I risultati della vendita hanno confermato la portata del fenomeno: l’asta ha totalizzato 1,4 milioni di dollari, superando di oltre quattro volte la stima minima, con il 90% dei lotti venduti. Il dato più significativo però riguarda il pubblico. Il 36% dei partecipanti era nuovo per Christie’s, mentre millennials e Gen Z rappresentavano circa il 35% degli offerenti, un segnale che va oltre il semplice successo economico e che indica l’ingresso sul mercato di una nuova generazione di collezionisti, attratta dalla cultura pop giapponese.

L’asta si è sviluppata come un dialogo serrato tra passato e presente, mettendo in relazione opere tradizionali e linguaggi visivi contemporanei, mostrando come l’immaginario pop giapponese si inserisca in continuità con il patrimonio artistico del Paese. Tra i lotti più significativi della vendita si distingue Wolf and Armor di Shiomi Ryosuke, una scultura che rielabora la tradizionale armatura samurai caricandola di valore estetico e identitario, capace di evocare status, appartenenza e visione. L’opera, aggiudicata per circa 700mila dollari, si è affermata come top lot della vendita, superando ben trentacinque volte la stima iniziale e stabilendo un record mondiale per l’artista.

Per quanto riguarda i manga, il risultato più sorprendente è stato registrato da Pretty Guardian Sailor Moon di Ito Ikuko, venduto per quasi 90mila dollari, diciotto volte la stima di partenza. L’immagine va oltre la semplice nostalgia per le eroine degli anni Novanta, ma incarna la cultura degli Idol – aidoru in giapponese -, in cui personalità, immagine e performance si trasformano in esperienze emotive condivise e in autentici oggetti del desiderio, secondo dinamiche che affondano le radici già nella cultura visiva dell’epoca Edo.

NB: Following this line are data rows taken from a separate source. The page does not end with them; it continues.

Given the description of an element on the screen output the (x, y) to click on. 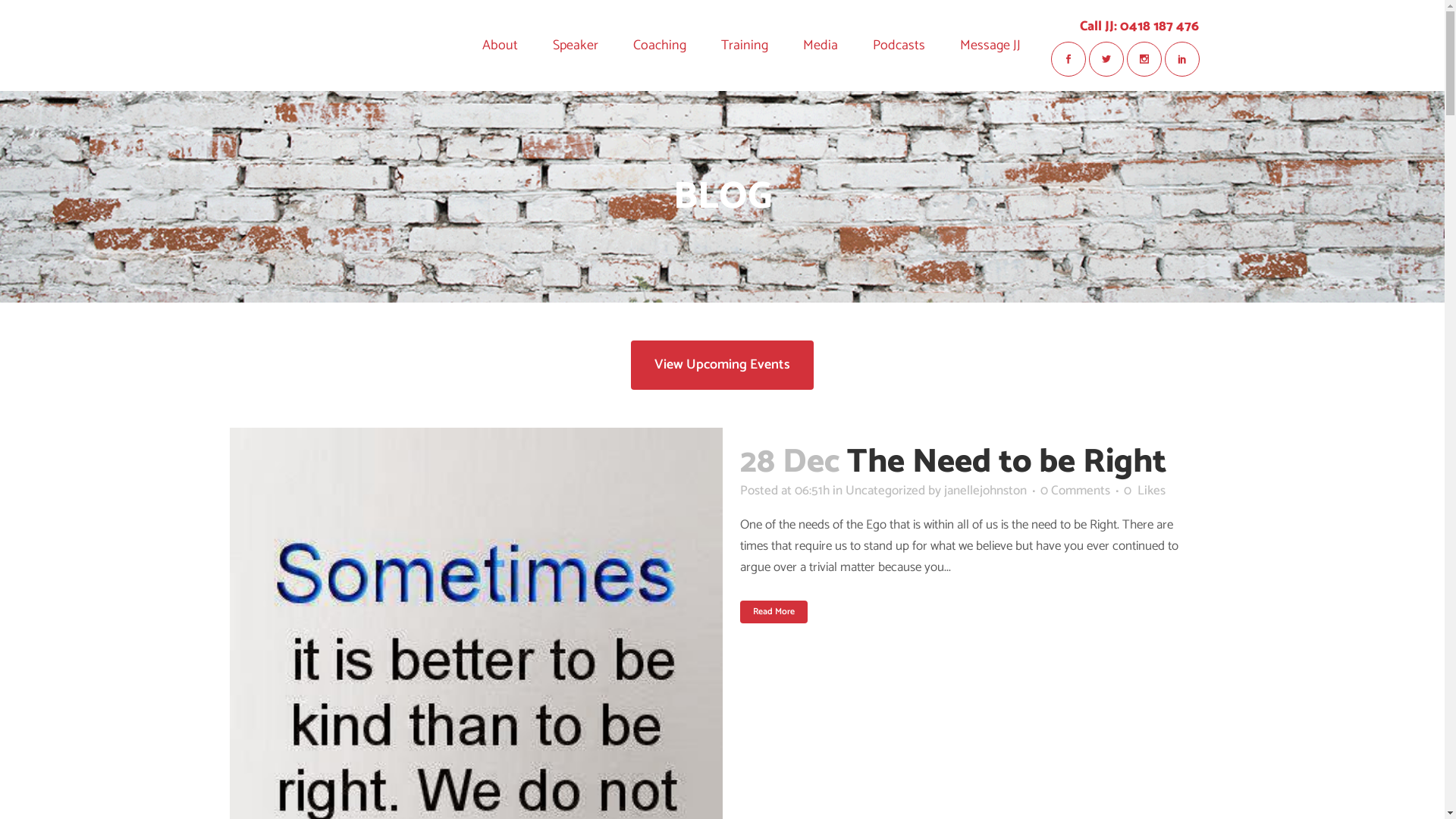
Uncategorized Element type: text (884, 490)
0 Likes Element type: text (1144, 490)
About Element type: text (499, 45)
Speaker Element type: text (575, 45)
Coaching Element type: text (659, 45)
Message JJ Element type: text (989, 45)
View Upcoming Events Element type: text (721, 364)
The Need to be Right Element type: text (1005, 462)
Training Element type: text (744, 45)
Read More Element type: text (773, 611)
Podcasts Element type: text (898, 45)
0 Comments Element type: text (1075, 490)
0418 187 476 Element type: text (1158, 26)
Media Element type: text (820, 45)
janellejohnston Element type: text (984, 490)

È proprio questa continuità tra immaginari contemporanei e tradizione a emergere con forza nella vendita. Accanto alle opere legate alla cultura pop, infatti, anche i grandi classici dell’arte giapponese hanno confermato il loro fascino senza tempo: la celebre Grande Onda di Katsushika Hokusai, stimata tra 40mila e 60mila dollari, ha raggiunto 228.600 dollari, riaffermandosi come una delle immagini più iconiche della storia dell’arte giapponese.

Nel complesso, l’asta dimostra come la cosiddetta “subcultura” degli anime non rappresenti una rottura con la tradizione, ma piuttosto una sua naturale evoluzione. Come ha osservato Takaaki Murakami, responsabile del Dipartimento di arte giapponese e coreana di Christie’s, il mercato newyorkese attendeva da tempo di vedere forme d’arte giapponese contemporanee e popolari affiancarsi alle opere più classiche. Il risultato della vendita lo dimostra chiaramente: anime e manga non sono più soltanto fenomeni pop, ma linguaggi attraverso cui si sta ridefinendo il panorama del collezionismo globale, attirando nuovi pubblici.